PROBLEM: Below are entries. Copy exactly the lines running from the line that holds "1456x816 pixels." to the line that holds "Task: Toggle hide/show items eye icon", with both ends included.

RECORDS FOR PROCESSING:
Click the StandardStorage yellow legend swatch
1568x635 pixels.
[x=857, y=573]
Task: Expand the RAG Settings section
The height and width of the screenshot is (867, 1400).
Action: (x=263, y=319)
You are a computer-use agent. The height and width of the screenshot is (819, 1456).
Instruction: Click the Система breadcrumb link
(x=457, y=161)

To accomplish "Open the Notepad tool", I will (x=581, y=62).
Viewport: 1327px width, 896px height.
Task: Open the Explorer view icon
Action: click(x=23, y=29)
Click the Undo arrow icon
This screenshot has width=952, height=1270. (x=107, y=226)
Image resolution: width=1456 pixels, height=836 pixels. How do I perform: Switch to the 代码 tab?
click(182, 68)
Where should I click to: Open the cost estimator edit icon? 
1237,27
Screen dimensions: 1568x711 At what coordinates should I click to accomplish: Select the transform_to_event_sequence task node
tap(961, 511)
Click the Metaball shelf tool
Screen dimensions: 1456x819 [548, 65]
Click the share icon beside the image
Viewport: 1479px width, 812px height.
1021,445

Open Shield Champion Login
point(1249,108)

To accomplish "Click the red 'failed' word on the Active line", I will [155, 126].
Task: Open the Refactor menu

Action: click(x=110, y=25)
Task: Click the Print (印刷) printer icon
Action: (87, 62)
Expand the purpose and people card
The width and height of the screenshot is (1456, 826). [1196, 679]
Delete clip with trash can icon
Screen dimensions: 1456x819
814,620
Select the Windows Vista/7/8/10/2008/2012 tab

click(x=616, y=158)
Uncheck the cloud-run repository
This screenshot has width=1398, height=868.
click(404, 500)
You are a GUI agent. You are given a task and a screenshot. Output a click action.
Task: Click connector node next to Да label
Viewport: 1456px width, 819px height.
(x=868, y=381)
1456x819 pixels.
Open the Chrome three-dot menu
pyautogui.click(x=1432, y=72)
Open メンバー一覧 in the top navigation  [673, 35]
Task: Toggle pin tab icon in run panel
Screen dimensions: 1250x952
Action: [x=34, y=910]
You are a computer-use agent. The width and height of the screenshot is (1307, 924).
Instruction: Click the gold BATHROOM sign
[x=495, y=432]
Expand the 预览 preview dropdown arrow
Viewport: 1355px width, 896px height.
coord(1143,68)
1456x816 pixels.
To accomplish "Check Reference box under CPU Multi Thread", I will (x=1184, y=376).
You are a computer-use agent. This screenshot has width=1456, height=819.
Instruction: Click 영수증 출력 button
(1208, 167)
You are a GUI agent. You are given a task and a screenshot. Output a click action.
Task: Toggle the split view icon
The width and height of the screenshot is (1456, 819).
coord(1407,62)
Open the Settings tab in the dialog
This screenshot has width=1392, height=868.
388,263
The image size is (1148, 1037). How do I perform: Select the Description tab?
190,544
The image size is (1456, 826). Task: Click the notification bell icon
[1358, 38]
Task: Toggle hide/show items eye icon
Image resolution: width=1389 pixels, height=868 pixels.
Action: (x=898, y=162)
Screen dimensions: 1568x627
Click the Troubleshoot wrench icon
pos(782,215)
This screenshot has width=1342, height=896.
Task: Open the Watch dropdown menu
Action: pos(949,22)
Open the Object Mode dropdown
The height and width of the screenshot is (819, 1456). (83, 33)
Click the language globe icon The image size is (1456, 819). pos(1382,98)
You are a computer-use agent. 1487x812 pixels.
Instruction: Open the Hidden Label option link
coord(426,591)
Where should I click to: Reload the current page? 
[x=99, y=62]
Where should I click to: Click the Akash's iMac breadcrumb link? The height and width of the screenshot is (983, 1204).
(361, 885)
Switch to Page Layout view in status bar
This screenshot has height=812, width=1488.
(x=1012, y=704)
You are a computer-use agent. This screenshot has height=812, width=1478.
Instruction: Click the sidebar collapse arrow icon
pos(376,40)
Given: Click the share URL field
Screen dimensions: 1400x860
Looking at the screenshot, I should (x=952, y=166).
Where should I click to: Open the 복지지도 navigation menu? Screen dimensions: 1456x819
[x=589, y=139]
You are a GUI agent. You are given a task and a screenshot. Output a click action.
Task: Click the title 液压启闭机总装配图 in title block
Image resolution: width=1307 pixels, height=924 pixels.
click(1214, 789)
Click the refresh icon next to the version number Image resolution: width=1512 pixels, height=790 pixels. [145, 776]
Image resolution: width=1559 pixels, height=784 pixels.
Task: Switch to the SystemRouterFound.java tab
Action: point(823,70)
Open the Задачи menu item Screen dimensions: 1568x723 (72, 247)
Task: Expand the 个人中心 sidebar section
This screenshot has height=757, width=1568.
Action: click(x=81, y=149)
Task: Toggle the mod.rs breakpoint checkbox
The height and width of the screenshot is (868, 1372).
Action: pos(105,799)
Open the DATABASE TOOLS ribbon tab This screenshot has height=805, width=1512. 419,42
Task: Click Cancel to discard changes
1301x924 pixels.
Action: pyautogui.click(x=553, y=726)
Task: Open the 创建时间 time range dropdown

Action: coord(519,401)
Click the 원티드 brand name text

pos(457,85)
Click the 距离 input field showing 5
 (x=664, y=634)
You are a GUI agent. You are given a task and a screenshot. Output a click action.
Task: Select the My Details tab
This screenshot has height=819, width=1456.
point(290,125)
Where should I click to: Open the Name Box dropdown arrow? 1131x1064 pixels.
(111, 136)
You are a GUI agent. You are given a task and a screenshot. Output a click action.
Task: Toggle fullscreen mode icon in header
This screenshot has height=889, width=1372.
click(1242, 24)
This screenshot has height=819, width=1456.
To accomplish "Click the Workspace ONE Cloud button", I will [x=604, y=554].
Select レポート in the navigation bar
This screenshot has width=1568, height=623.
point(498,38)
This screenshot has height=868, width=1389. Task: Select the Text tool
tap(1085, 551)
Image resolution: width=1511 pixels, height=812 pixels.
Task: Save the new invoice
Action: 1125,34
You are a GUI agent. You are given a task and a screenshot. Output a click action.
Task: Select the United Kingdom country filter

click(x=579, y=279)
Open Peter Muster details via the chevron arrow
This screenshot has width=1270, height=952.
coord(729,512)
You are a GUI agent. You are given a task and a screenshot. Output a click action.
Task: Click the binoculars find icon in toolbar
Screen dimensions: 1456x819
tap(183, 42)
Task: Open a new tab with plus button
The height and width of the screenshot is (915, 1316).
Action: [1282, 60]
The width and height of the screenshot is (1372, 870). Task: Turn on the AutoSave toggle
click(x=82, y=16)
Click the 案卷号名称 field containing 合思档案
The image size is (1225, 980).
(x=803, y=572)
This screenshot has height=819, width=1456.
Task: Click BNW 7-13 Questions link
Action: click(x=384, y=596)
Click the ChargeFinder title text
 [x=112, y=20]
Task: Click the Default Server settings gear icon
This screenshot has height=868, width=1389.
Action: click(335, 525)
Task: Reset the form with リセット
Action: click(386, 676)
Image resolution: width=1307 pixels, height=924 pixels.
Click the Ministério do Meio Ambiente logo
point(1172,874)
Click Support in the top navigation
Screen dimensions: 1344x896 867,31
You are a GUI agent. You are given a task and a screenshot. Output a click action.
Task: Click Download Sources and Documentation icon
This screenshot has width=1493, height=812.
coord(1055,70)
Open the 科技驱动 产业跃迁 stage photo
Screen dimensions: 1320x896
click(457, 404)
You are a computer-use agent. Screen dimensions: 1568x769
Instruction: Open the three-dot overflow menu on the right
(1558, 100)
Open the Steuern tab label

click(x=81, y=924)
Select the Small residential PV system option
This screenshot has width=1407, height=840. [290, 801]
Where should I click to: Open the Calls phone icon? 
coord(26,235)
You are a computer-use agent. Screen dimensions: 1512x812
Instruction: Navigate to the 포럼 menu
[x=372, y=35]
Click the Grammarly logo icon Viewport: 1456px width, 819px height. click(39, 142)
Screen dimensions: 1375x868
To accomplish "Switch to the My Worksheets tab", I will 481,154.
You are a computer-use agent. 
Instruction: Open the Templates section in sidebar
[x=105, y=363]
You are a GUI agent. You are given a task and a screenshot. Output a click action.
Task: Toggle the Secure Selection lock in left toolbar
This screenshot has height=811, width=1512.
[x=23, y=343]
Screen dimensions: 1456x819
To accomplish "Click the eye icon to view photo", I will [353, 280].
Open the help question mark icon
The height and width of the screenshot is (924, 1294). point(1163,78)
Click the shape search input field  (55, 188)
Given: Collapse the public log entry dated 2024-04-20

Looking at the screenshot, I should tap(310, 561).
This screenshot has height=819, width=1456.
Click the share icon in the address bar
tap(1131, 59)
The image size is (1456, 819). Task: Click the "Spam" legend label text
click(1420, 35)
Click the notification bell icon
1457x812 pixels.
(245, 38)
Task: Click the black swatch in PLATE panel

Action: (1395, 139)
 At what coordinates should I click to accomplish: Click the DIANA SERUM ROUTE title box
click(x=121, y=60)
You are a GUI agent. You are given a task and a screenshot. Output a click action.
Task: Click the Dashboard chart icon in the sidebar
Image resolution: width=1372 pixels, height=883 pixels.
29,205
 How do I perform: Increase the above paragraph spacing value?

WRITTEN REPLY:
1456x816 pixels.
To accomplish "Check Reference box under CPU Multi Thread", I will (x=1184, y=376).
You are a computer-use agent. This screenshot has width=1456, height=819.
Instruction: Click 영수증 출력 button
(1208, 167)
You are a GUI agent. You are given a task and a screenshot. Output a click action.
Task: Toggle the split view icon
The width and height of the screenshot is (1456, 819).
coord(1407,62)
Open the Settings tab in the dialog
This screenshot has width=1392, height=868.
388,263
The image size is (1148, 1037). How do I perform: Select the Description tab?
190,544
The image size is (1456, 826). Task: Click the notification bell icon
[1358, 38]
Task: Toggle hide/show items eye icon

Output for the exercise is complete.